I think the points others have made, about checking out the schools are important. Also, go to a PTA mtg - are these parents you would like to have as friends? Would you want your child absorbing their values? Test scores really tell very little about a school. They are essentially a one-day (per curricular area) snapshot of how kids were doing. Some tests instruct the proctors to essentially throw out any tests where the child is noted to be making patterns with the bubbles. Often the higher scoring schools are more vigilant about doing this, so it makes it seem like their scores are higher than they might be if the renegade artist had not been noticed.
The population of the school can make a huge difference (see the earlier post about the effects of large numbers of English learners and/or Special Ed students). If you have more than one child, you also need to keep in mind that what might be a fabulous school for one child might be significantly less so for another one. Look at how the teachers speak to the students. Look at how many parents are volunteering (and is it only to raise money, or do they help in the library or in classrooms?).
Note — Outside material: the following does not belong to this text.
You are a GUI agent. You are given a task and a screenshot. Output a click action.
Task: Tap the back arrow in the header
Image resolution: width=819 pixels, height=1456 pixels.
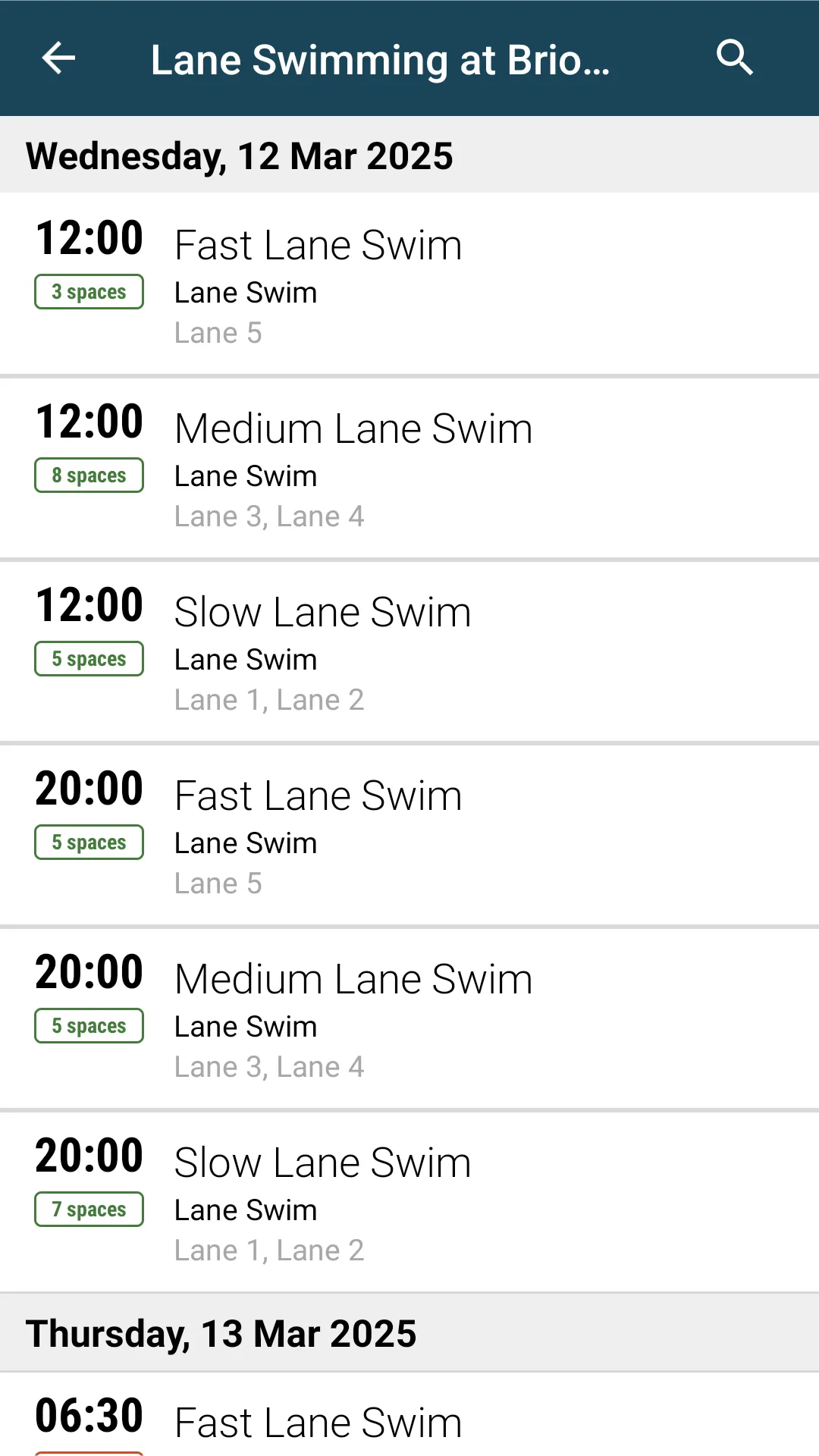click(58, 58)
Is it easy to get an appt with the principal? Do you feel comfortable with him/her? In my years as a parent of three kids, I found that it was important for the principal to have a vision for the school, and a plan to make that vision happen. It was less important that I agree with every part of that vision and plan (though you would want to at least be in the same book, if not on the same page). You don't want a school where a principal tells every parent what he or she wants to hear, or is reluctant to stand up to pushy parents when necessary. You also don't want one where the principal is so rigid that he/she never really listens to what others are suggesting. When you find the happy medium, you are more likely to find happy (and thus more productive) staff, children who understand what is expected of them, and families who want to work together to make their school an even better place.